Resize embeddings on Peft model

suruti94 · January 21, 2025, 10:33pm

Hi,

I am trying to add some extra tokens to the tokenizer of the peft model.

If I resize the base model

config = PeftConfig.from_pretrained(model_name)
base_model = AutoModelForCausalLM.from_pretrained(config.base_model_name_or_path)
tokenizer = AutoTokenizer.from_pretrained(model_name)
tokenizer.add_special_tokens({‘pad_token’: ‘’})
base_model.resize_token_embeddings(len(tokenizer))
model = PeftModel.from_pretrained(base_model, model_name)

I get the size mismatch error because the embedding sizes are different.

If I load the original PeftModel like this and resize:

model = AutoPeftModelForCausalLM.from_pretrained(model_name)
tokenizer = AutoTokenizer.from_pretrained(model_name)
tokenizer.add_special_tokens({‘pad_token’: ‘’})
model.resize_token_embeddings(len(tokenizer))

This fails because of the Type error: TypeError: Old embeddings are of type <class ‘peft.utils.other.ModulesToSaveWrapper’>, which is not an instance of <class ‘torch.nn.modules.sparse.Embedding’>. You should either use a different resize function or make sure that old_embeddings are an instance of <class ‘torch.nn.modules.sparse.Embedding’>.

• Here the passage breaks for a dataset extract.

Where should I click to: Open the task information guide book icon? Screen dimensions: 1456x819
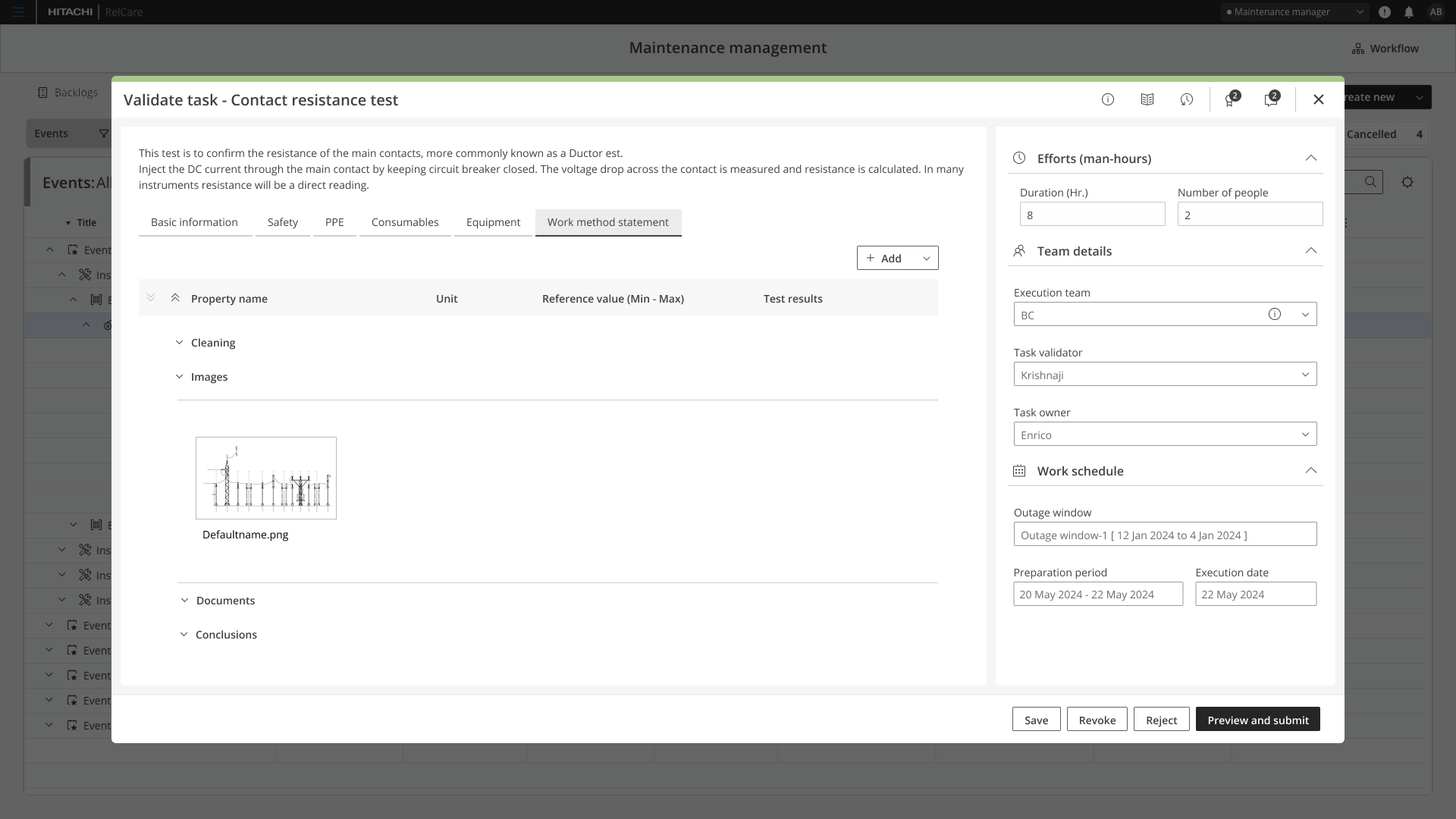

What is the right approach here ?

Thanks
Mohan

suruti94 · January 22, 2025, 1:32am

One can manually adjust the input and output layer for resizing like this:

out = model.get_output_embeddings()
old_tokens, dim = out.weight.size()
new_embeddings = nn.Embedding(
old_tokens + num_new_tokens, dim
)
new_embeddings.weight.data[:old_tokens, :] = out.weight.data[:old_tokens, :]
model.set_output_embeddings(new_embeddings)

We can do the same for get_input_embeddings()/set_input_embeddings() so that adding num_new_tokens will be adjusted for. I have not tested this yet. Is this the right approach ?

Thanks
Mohan

Alanturner2 · January 22, 2025, 2:08am

Hi Mohan,

It seems like you’re encountering issues with resizing the token embeddings of a PEFT model after adding extra tokens to the tokenizer. Here’s a potential approach to resolve the error you’re facing:

Resizing for PEFT Models:
The problem arises because PEFT models might have a different architecture, and resizing embeddings isn’t directly compatible with the typical approach used in standard models.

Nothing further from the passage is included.